Lwando Joko Sipeliti

Some fashion shows offer glamour. Others offer depth. The Glad Rags Fashion Show, hosted at Walmer Park Shopping Centre this past Saturday, managed to do both while also delivering a powerful message about sustainability, creativity and community.

041online was privileged to get a sneak preview of the Glad Rags Fashion Show at the GFI Art Gallery, ahead of the official event at Walmer Park Shopping Centre on Saturday, 2 August.

The preview hinted at what was to come — a show-stopping spectacle where fashion collided with sustainability in the most elegant way possible.

The concept was simple on paper but ambitious in execution. Six of the Eastern Cape’s leading designers Jason Kieck, Kelly Dillon, Carlos Fritz, Morne van der Schyff, Anton Randall and Tham-Tham Uduojie, were each tasked with creating a couture look using only donated waste fabric. No fresh bolts of silk or custom prints, just what the community brought in. Old curtains, faded tablecloths, upholstery scraps. Things most people would throw away. But in the hands of true creatives, they became statement pieces that wouldn’t be out of place on a high fashion runway.
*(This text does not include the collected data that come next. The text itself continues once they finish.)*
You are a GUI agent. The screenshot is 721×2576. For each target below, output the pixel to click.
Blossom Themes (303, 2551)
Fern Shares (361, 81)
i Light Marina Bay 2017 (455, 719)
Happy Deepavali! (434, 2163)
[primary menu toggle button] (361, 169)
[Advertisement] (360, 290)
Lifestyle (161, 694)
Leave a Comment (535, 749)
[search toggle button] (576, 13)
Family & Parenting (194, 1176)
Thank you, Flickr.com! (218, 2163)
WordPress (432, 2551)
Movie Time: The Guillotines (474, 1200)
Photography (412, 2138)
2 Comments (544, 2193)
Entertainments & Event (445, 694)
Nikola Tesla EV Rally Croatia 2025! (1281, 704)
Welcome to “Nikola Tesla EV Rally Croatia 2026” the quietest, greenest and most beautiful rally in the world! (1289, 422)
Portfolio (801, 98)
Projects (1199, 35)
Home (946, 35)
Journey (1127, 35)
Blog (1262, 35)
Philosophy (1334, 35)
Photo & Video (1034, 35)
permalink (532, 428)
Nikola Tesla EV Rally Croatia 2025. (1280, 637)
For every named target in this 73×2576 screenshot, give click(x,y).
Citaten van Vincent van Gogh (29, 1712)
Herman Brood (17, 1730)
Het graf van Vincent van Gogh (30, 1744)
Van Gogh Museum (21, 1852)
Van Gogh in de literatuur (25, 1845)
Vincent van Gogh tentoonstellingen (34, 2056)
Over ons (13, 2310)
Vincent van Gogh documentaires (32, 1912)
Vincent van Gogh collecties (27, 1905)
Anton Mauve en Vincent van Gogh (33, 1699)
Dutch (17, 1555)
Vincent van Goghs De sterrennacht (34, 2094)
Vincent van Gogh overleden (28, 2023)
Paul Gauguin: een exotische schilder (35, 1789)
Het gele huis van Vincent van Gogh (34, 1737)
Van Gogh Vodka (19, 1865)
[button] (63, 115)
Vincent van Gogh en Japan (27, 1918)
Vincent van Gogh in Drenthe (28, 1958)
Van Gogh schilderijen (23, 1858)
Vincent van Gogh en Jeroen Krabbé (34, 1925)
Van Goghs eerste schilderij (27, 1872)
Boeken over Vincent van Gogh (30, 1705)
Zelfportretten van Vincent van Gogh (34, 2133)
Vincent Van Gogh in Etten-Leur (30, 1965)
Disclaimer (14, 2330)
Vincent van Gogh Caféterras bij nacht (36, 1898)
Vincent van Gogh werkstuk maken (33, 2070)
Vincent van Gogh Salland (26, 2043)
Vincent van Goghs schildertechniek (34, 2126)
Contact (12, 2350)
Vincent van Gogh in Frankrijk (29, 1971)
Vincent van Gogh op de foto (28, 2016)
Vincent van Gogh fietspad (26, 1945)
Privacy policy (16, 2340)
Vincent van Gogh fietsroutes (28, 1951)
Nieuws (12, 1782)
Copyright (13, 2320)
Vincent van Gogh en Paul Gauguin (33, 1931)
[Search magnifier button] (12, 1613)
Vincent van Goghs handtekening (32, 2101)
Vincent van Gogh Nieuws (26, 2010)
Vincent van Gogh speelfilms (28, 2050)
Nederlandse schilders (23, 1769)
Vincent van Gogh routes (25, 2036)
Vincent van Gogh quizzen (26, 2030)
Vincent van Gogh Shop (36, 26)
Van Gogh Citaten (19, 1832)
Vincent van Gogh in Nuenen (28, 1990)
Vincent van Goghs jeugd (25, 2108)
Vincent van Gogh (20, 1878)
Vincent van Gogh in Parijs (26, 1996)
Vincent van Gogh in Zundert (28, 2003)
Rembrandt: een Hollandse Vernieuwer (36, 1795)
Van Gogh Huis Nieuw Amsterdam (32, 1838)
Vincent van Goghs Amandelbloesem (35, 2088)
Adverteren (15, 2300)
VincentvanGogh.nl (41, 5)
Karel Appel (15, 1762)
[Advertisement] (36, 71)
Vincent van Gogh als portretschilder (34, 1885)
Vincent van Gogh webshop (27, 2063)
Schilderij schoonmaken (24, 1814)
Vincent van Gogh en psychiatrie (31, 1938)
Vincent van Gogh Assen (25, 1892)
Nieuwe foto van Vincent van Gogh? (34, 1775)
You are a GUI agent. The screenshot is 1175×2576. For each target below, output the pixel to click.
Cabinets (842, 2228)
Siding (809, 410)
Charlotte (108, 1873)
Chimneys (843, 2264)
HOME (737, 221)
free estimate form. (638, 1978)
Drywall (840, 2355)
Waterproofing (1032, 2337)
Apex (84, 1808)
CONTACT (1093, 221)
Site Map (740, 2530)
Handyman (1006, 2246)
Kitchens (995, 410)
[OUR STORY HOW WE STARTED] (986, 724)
Each designer was paired with a well-known Gqeberha woman, not just to model the garments but to shape them. These weren’t anonymous runway looks. They were collaborations. The designs reflected not only the material but also the essence of the women wearing them; Michelle Brown, Lucia Mtshake-Ntshona, Julie Oates, Zenizole Gqada, Suriya Aroonslam-Moodley and Candice Parker. The result was a runway filled with personality, power and presence.

What stood out was the versatility of the pieces. These weren’t gimmicks or costume-like experiments. These were garments that could live outside of a runway. Multi-use, multi-purpose, beautifully constructed. It was exciting to see how the designers took their limited materials and elevated them into something wearable and intentional.

Understanding the process behind each garment added another layer. Hearing how designers aligned their creative vision with the personalities they were designing for showed that this wasn’t about upcycling for the sake of it. It was thoughtful, strategic design with purpose.

At the heart of the event was Denise Roodt, founder of Glad Rags and The Media Workshop, who made it clear that this was more than a fashion show. It was about transformation — of material, of mindset, and of community relationships. Offcuts and unused fabric that didn’t make it into the garments were passed on to Atlega for Women Projects Enterprise, where they were turned into limited-edition Glad Rags shopping bags, available to purchase as both a fashion item and a symbol of sustainability.

If you missed the show, there’s still more to come. The entire process, from concept to runway, was documented and will feature in a Glad Rags docu-series launching later this year.

The event was powered by Walmer Park Shopping Centre, GFI Art Gallery, The Media Workshop, Go Viral and Cube Root Productions, with Bliss Hair and Beauty providing final styling touches.

Fashion has always been a reflection of the times. In a world where excess is being replaced by intention, Glad Rags offers a blueprint for what fashion can be, grounded, collaborative, conscious and still utterly breathtaking.